A sense of adventure. What makes you read on? #1
The above picture is of the start of a demonstration in east Jerusalem in early 2012. As I photographed it I could feel the hairs on my head standing up.
Behind me there were crowds of people watching what was going on. Every eye on Sultan Suleiman street was following the action. There was yelling too. And a lot of young men. The main group was waving a Palestinian flag and chanting in Arabic. The mounted Israeli police were moving in. A demonstrator had died the day before not far away. He had been shot at an Israeli checkpoint. I had no idea what was going to happen next, but I felt it was important to be there, to understand what Jerusalem is like, because I was writing about the city.

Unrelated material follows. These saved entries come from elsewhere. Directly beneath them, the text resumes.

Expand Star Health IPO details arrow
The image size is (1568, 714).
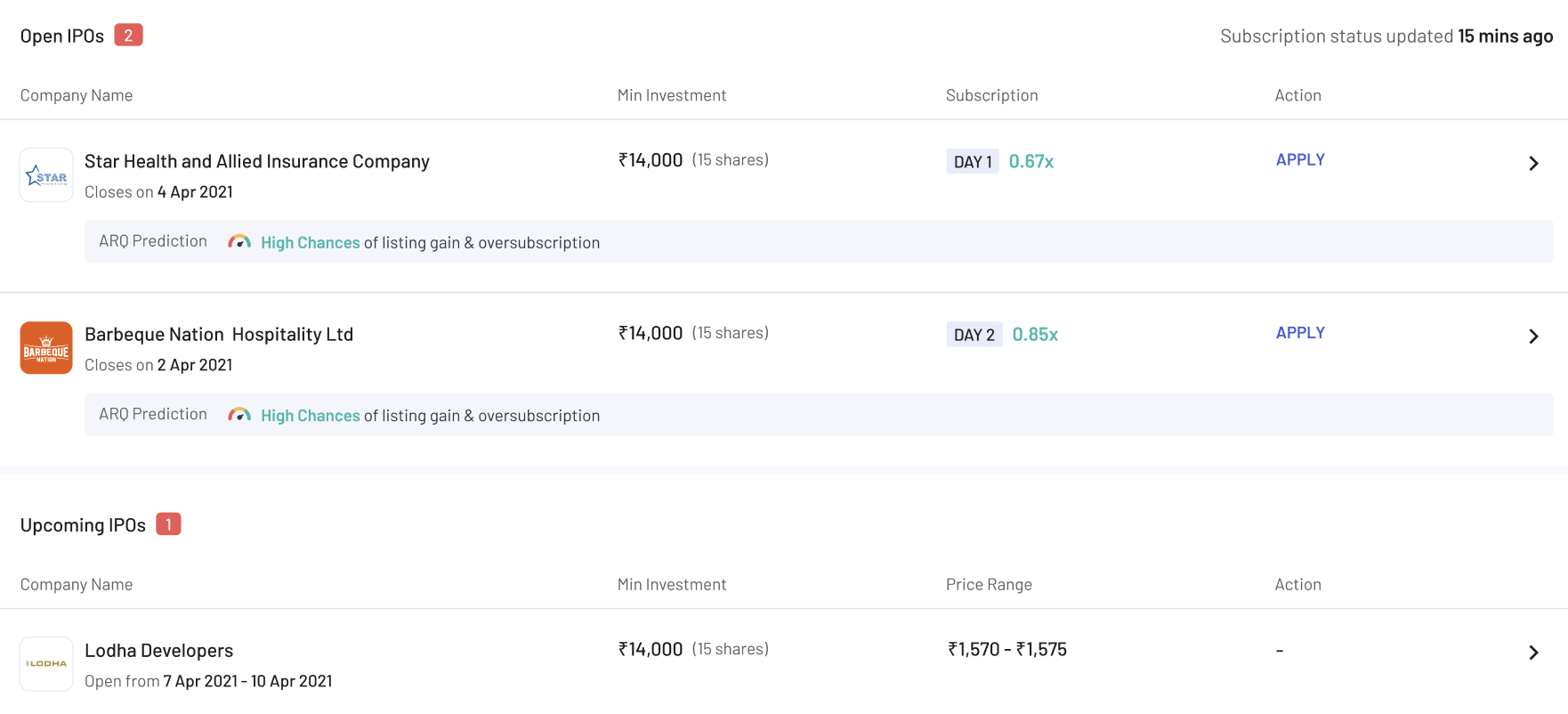(x=1533, y=164)
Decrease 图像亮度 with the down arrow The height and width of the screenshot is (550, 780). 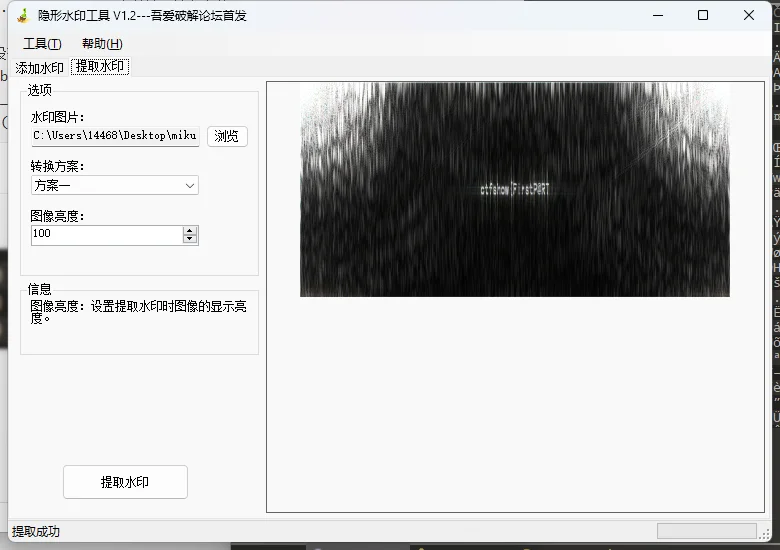[190, 239]
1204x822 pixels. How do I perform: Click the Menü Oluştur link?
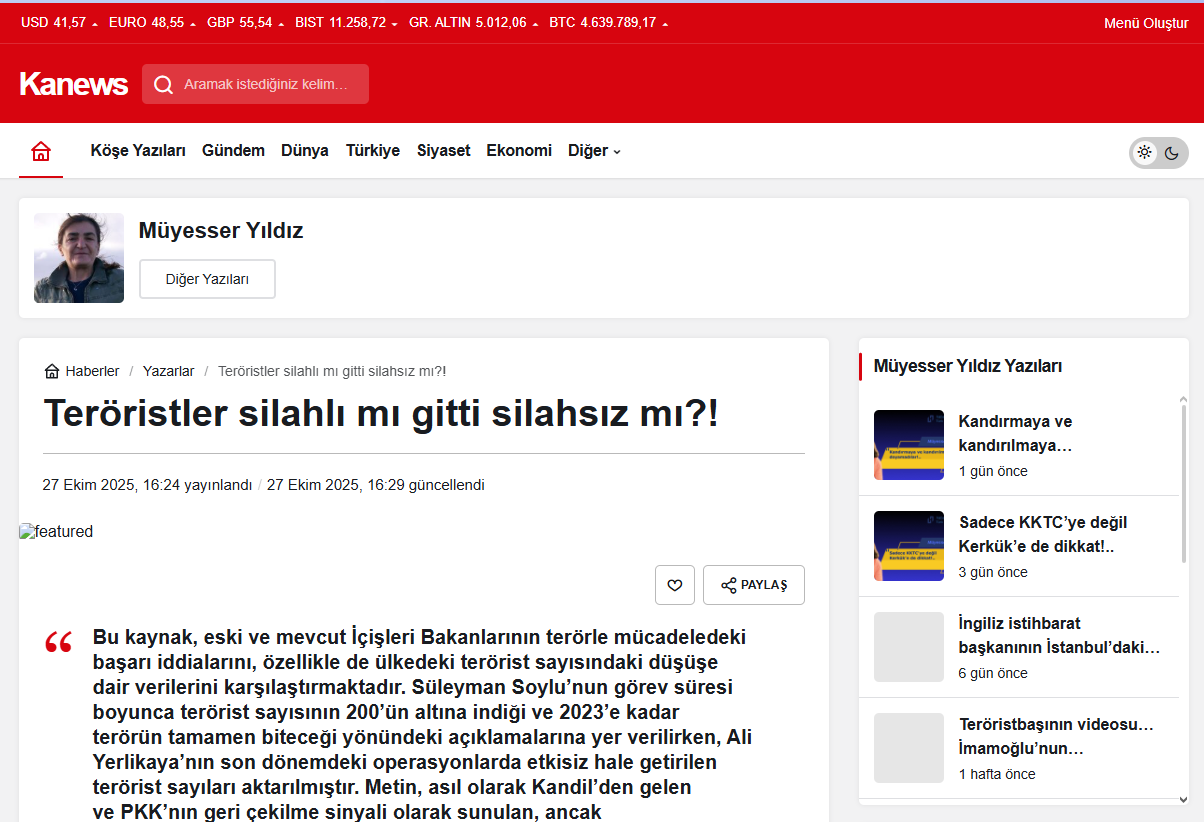click(1146, 23)
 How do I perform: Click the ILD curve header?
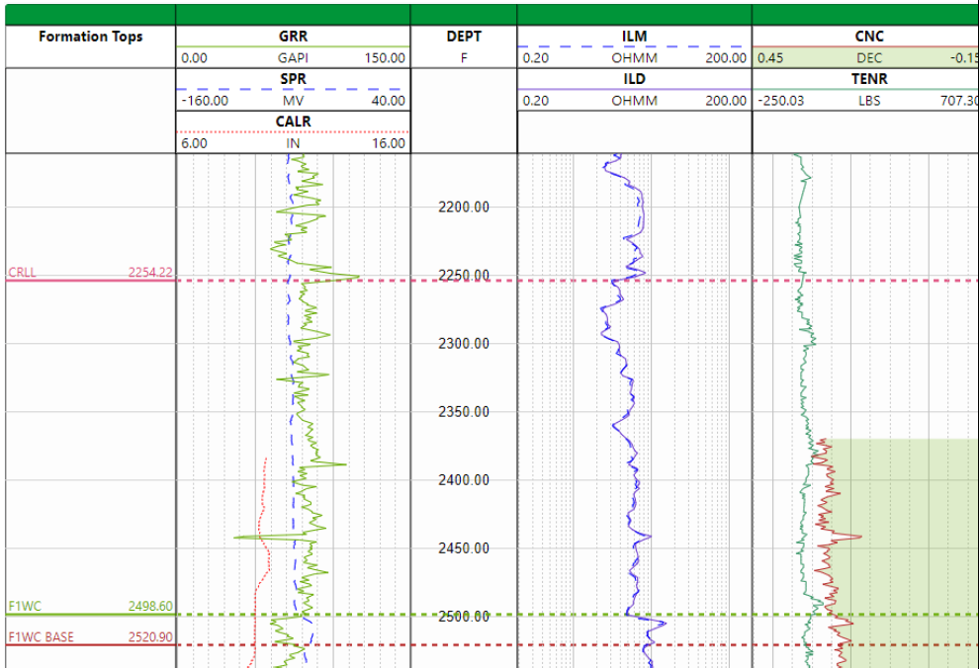pos(634,79)

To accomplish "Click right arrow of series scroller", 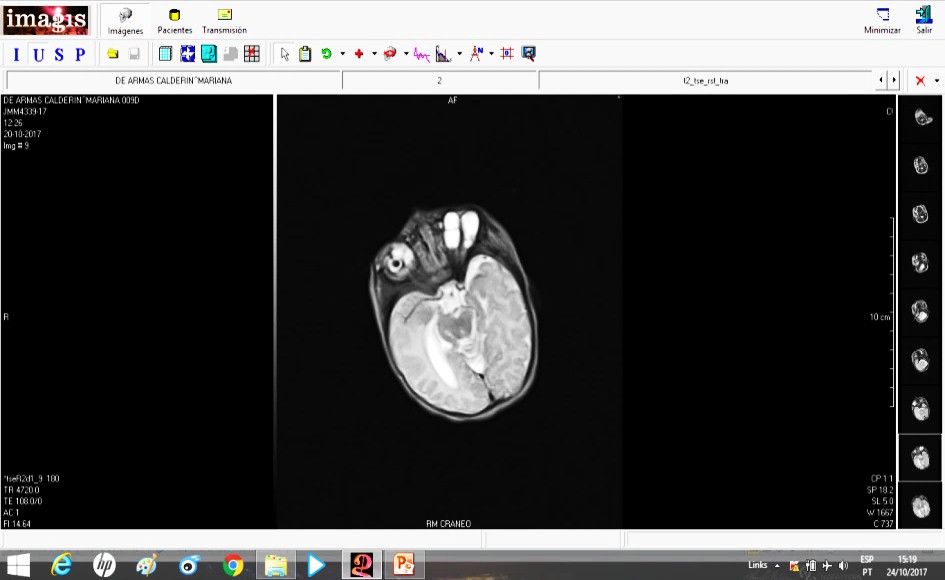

I love adventure as much as the next person, but getting close to it has its downsides.
It’s a lot less threatening to experience such things through the eyes of others. I could never get to that bridge under the Misty Mountains as Tolkien’s orcs ran after me. I’d have been cut down. And I can’t get to the planet Trantor to see Asimov’s Haro Seldon give a speech, or to ancient Egypt during a crocodile hunt on the Nile as described by Wilbur Smith.
But I can go to all these places through the novels of these wonderful writers. And I can be sick in bed and as poor as Oliver Twist and still go there.
That’s what I like about reading. What I would like to know is, what adventure stories have you liked? They could be about the search for love, that’s a big part of The Istanbul Puzzle, or they could be about the edge of our galaxy or about the struggle to stay alive in a modern city. I would love to know about the adventure stories you’ve liked.
This is the first in a series of four posts in the run up to the launch of The Jerusalem Puzzle on ebook December 3rd and in paperback in many countries January 3rd. I truly look forward to you contribution.



That must have been a bit hairy, for sure. It’s a never ending vicious cycle.
What you said, going to places through novels, is exactly why I read and why I write: to be transported to anywhere . . . at any time. The power of the mind and the pen. A combination as powerful as anything on the planet.
Having recently been to Istanbul, I ordered your book The Istanbul Puzzle, and I look forward to connecting to places I’ve actually been to in Istanbul. But before I went I did read a couple of other novels set in Istanbul, so that when I got there I had on my list to see the Galata Bridge and the Basilica Cistern, both prominent in the books. So I think it’s a bit of both: wanting to learn of far off places and also to recall places we’ve been. I hope that when I finally get my mystery/thriller set in Hawaii off and running, readers will pick it up for the same reasons and to learn more of the culture (as well as action, adventure, romance and all the other good stuff).
I do know what you mean – I found myself driving down a mountain in the Himalayas after a cyclone. I’m still trying to work out how I could have avoided that particular adventure … it was truly terrifying!
A love of adventure keeps me both reading and writing. And occasionally, traveling to experience a real-life adventure. Everyday life is simply not exciting enough.